Revue Spécialiséé Trimestrielle

LE RESIDU ORAL DANS L’ECRIT ETUDE SUR LE CONTE POPULAIRE DANS L’OASIS DE SIWA

Issue 10
LE RESIDU ORAL DANS L’ECRIT ETUDE SUR LE CONTE POPULAIRE DANS L’OASIS DE SIWA

que devient le texte oral lorsque changent les contextes de son énonciation et évoluent la posture du récepteur et la nature du public ? Et qu’en est-il du conte populaire en tant que texte oral, dès lors qu’il est reproduit et adapté par un écrivain – un homme de l’écrit ?

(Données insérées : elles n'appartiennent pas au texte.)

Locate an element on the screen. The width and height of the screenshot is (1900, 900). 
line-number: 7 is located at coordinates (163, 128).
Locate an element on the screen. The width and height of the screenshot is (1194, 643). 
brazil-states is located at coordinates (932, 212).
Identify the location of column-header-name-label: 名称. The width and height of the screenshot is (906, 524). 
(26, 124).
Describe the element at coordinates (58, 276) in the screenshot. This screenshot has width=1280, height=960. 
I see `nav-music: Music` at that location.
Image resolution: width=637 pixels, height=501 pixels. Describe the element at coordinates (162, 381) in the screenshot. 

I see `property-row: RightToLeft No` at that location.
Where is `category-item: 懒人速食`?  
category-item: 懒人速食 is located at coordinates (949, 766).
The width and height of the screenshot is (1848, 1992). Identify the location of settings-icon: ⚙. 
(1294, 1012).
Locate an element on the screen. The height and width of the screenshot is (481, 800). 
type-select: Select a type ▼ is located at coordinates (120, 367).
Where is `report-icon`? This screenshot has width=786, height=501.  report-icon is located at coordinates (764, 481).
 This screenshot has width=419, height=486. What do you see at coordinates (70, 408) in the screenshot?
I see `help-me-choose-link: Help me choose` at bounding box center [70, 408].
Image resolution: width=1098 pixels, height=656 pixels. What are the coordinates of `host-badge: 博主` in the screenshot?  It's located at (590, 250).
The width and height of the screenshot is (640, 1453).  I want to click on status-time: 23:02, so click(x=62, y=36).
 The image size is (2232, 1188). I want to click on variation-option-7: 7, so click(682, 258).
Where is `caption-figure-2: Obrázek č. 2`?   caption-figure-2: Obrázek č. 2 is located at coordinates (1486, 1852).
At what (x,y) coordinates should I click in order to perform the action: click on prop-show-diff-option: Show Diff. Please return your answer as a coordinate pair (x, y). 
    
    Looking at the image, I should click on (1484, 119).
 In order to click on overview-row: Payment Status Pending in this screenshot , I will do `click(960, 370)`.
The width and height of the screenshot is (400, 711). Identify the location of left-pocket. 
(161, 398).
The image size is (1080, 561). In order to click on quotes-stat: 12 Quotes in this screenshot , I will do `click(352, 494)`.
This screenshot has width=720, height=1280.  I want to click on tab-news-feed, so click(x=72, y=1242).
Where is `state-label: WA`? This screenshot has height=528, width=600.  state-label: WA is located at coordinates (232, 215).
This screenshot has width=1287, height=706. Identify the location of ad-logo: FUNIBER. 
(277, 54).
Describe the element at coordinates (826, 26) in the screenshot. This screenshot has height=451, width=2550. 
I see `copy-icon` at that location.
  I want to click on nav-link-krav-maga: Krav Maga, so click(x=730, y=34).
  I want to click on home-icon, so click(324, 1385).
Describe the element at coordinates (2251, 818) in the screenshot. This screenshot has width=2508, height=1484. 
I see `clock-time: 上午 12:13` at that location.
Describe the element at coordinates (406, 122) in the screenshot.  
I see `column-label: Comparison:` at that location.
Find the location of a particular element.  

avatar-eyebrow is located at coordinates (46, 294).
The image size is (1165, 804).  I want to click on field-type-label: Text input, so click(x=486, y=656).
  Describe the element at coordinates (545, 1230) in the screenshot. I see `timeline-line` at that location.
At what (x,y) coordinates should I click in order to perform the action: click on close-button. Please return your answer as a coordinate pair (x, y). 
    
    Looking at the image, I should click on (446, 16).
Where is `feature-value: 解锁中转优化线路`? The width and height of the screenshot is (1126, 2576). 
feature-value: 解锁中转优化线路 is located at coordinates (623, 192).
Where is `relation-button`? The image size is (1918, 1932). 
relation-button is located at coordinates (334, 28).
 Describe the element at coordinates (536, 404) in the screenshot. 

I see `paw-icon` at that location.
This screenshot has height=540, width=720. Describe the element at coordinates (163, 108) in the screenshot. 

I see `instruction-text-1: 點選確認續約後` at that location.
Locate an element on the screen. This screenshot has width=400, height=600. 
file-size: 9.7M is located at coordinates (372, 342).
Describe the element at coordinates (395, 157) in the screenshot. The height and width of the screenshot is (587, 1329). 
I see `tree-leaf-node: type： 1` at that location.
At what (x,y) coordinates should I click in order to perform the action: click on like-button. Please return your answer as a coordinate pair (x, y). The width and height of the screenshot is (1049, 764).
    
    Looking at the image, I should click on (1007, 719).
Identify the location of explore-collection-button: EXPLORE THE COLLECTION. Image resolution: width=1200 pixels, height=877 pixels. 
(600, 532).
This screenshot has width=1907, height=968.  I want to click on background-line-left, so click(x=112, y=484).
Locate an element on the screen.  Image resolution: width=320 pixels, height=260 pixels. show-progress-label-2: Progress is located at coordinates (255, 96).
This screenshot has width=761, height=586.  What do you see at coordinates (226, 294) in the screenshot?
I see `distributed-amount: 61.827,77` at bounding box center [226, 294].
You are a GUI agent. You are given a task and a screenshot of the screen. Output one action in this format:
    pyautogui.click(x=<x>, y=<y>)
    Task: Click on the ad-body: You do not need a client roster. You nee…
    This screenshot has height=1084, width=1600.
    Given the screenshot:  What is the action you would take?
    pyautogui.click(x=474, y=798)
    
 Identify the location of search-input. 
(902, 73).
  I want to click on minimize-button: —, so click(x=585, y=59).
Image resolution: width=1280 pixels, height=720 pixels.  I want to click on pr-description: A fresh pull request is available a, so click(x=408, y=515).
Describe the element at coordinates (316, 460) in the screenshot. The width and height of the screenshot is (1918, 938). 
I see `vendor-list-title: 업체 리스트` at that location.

La multiplicité des contextes produit une multiplicité de textes, ainsi que le souligne Paul Zumthor. L’un des problèmes les plus importants aux yeux des spécialistes de la littérature orale est, sans doute, celui du repérage des changements introduits, au niveau des contenus, par l’adaptation ou la reproduction des genres littéraires populaires. Il s’agit, en d’autres termes, de mettre en lumière la dynamique du processus de passage entre ce qui est traditionnel (oral) et ce qui est adapté (écrit).

‘’Traditions ‘’ est le terme par excellence qui se rattache à l’idée de permanence, au plan du contenu axiomatique correspondant aux cadres référentiels plus larges qui se sont imposés à la pensée sociale du peuple – société rurales ou primitives –, qui sont à la base de ce conservatisme social et qui ont fait que l’on parle de « bastion des traditions opposées au changement ». L’adaptation écrite est, au contraire, connue comme totalement libérée des traditions quand bien même elle y prendrait appui.

Les deux expériences qui ont interpellé l’auteur et qui constituent des adaptations de contes populaires égyptiens sont celle de La Conteuse a dit… et celle menée par le centre français et allemand, à partir des contes populaires collectés dans l’oasis de Siwa. C’est cette dernière expérience – qui a fait l’objet d’un ouvrage intitulé Contes du désert, entre passé et présent : l’oasis de Siwa – que la présente étude prend pour exemple.

Pour ce qui est des études portant sur la question de l’adaptation, elles sont rares, elles aussi. On citera, notamment, les travaux de Saïd Yaktin publiées sous le titre de Le Roman et la tradition narrative, ainsi que ceux, récents, de Sayyed Dhifallah sur Les Mécanismes comparés de la narration orale et écrite, où une version de L’Epopée hilalienne publiée par le poète Fathy Suleïman est comparée au roman de Fathy Imbabi : Les Pâturages du meurtre.

La notion de « résidu conceptuel » que l’auteur de l’étude met à l’épreuve, ici, est empruntée à Walter Ong dans son ouvrage L’Oral et l’écrit. Ong met en lumière les principales caractéristiques de l’oralité qui se maintiennent dans le texte, alors que celui-ci est passé par le moule de l’écrit. Ong voulait, à travers l’identification de ces caractéristiques, expérimenter sa méthode sur des oeuvres relevant de la grande littérature, mais, dans le cas qui nous intéresse, c’est sur un genre littéraire bien précis – le conte populaire – et dans une région bien déterminée – l’oasis de Siwa, une des oasis du Sahara occidental égyptien où il a collecté la matière qui constitue son corpus de récits, en 2007 – qu’il tente de vérifier son approche. D’autres récits ont été également interrogés qui figurent dans le petit livre du Centre français et allemand sur le projet relatif à ces contes, mené également en 2007.

Le chercheur met en particulier l’accent sur le texte des contes, relatés en langue arabe et qui régressent graduellement, en raison du développement de l’enseignement, des moyens de communication moderne ainsi que du tourisme, et des séjours qu’effectuent dans l’oasis certains touristes qui essaient d’apprendre le dialecte des autochtones. Il s’efforce de déceler les transformations subies par les textes, à partir d’une analyse du mode narratif oral chez l’un des conteurs de l’endroit et d’une comparaison entre ce mode et celui adopté dans le texte écrit par l’une des deux auteur(e)s qui a construit de nouveaux récits en s’inspirant des contes de Siwa. Il met l’accent sur :

Le contexte de présentation du récit qui de nocturne (selon le rituel traditionnel) devient diurne, dès lors qu’il est transmis par la télévision, dans un cadre artificiel de communication. La fonctionnalité du récit qui vise à donner du plaisir et à apporter un enseignement à l’auditeur, dans un contexte d’oralité, mais donne la primauté à l’anecdote, à la satire et à l’endoctrinement (idéologique), dans le cadre de l’écrit.

La découverte de certaines techniques narratives, à partir de la comparaison entre les deux types de narration. La structure des contes et les significations que recèlent certains de leurs textes.